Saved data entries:
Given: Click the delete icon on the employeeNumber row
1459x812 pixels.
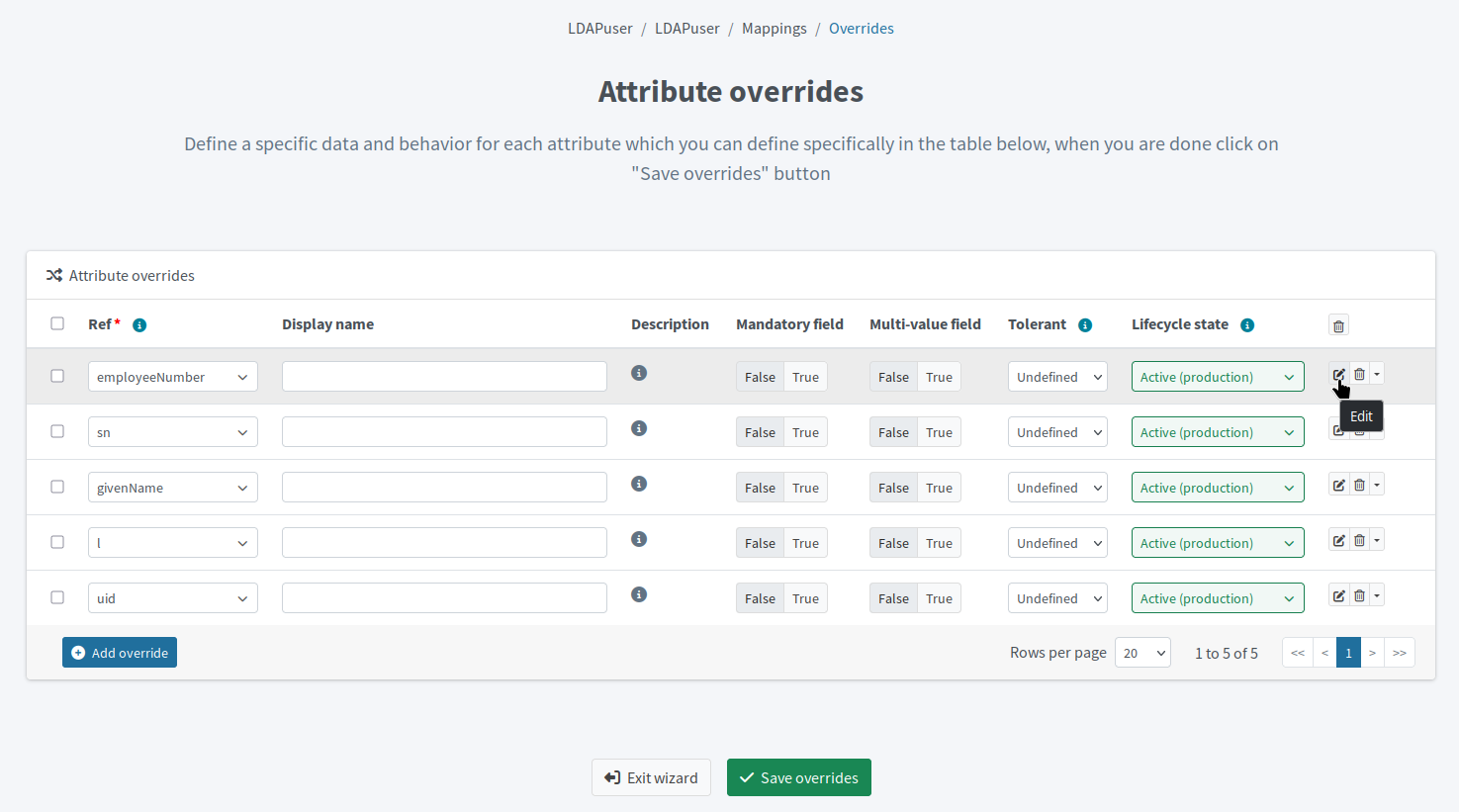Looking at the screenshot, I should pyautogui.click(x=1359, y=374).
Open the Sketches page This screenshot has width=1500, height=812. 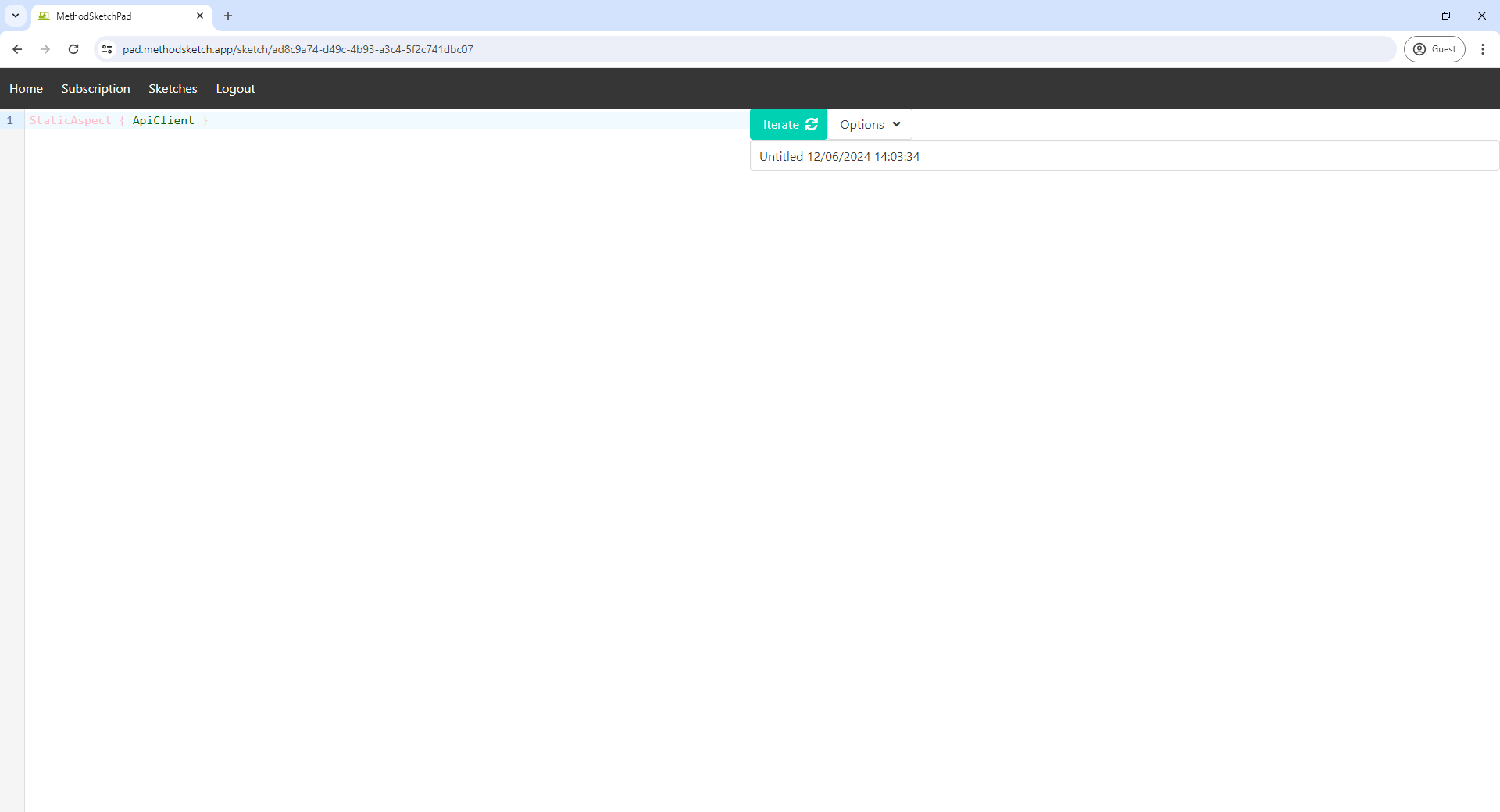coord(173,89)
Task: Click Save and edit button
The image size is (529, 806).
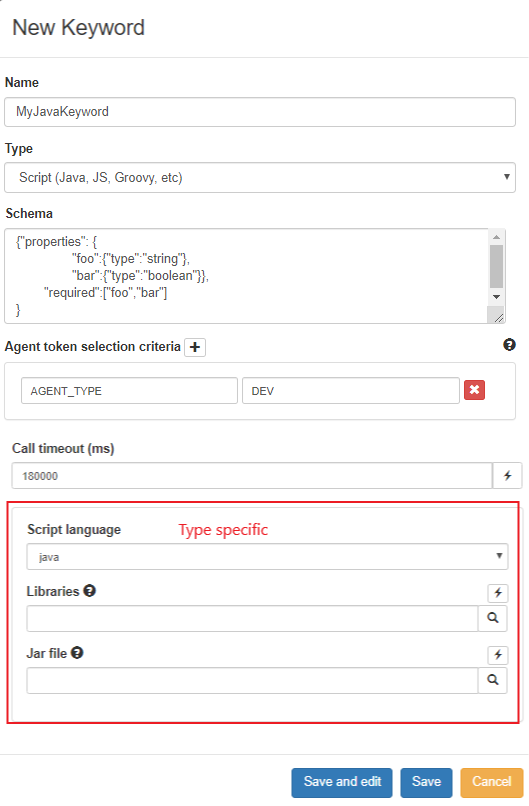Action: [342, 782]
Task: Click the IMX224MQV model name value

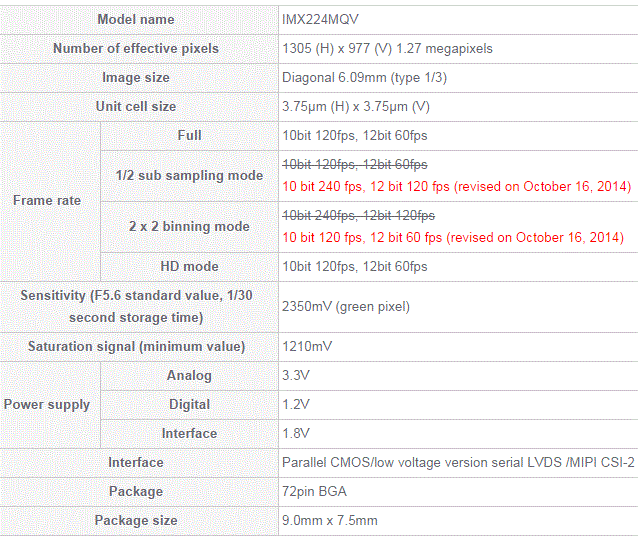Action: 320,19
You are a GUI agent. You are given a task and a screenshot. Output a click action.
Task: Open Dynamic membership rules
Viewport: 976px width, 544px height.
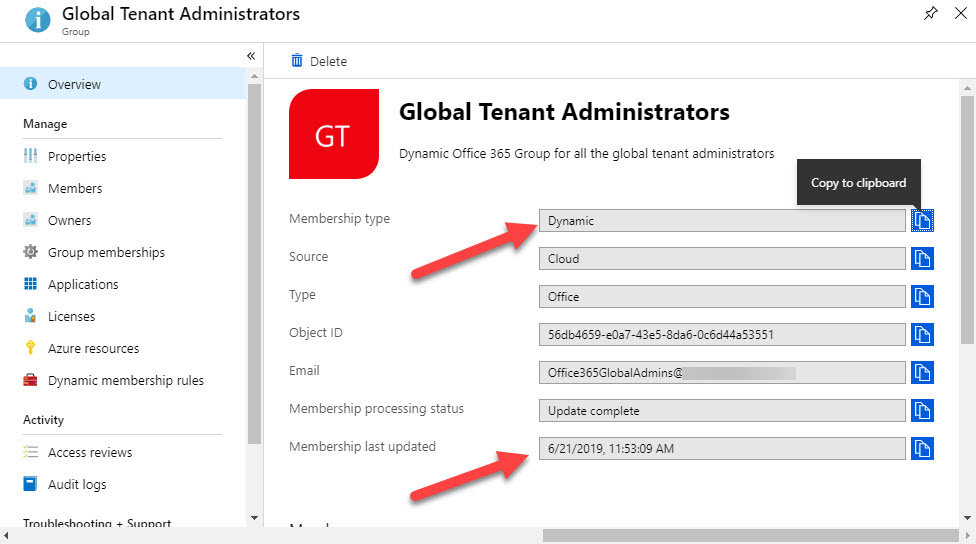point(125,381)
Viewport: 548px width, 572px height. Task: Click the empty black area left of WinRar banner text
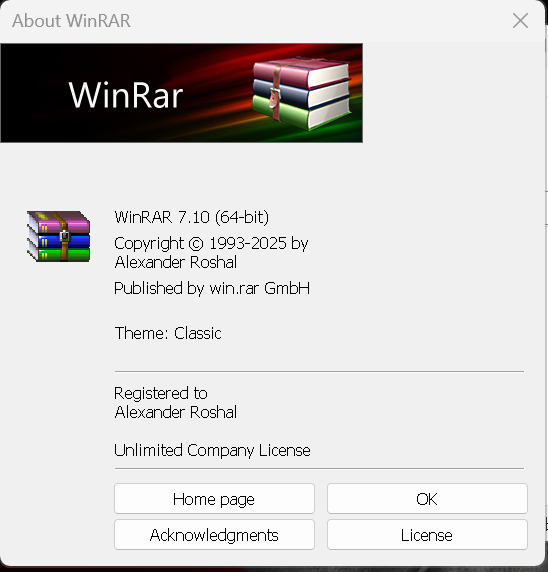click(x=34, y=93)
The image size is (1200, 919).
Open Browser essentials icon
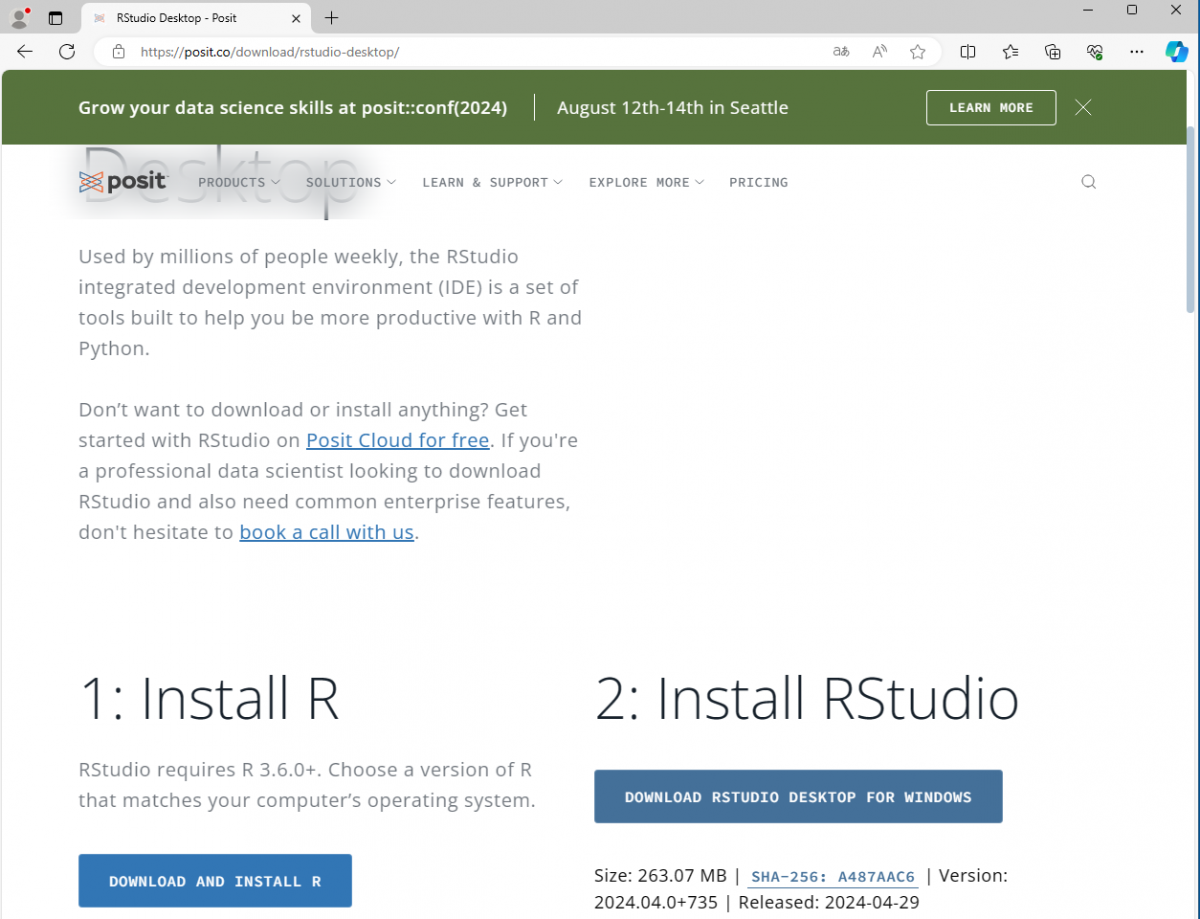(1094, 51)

What to produce: Take the line that contains "You are a GUI" and every line after it up to the end of the records above, and restate them exactly, without the pictures.

Solution:
You are a GUI agent. You are given a task and a screenshot. Output a click action.
Task: Open Dynamic membership rules
Viewport: 976px width, 544px height.
point(125,381)
Viewport: 548px width, 572px height. Task: Click the empty black area left of WinRar banner text
click(x=34, y=93)
The image size is (1200, 919).
Open Browser essentials icon
(1094, 51)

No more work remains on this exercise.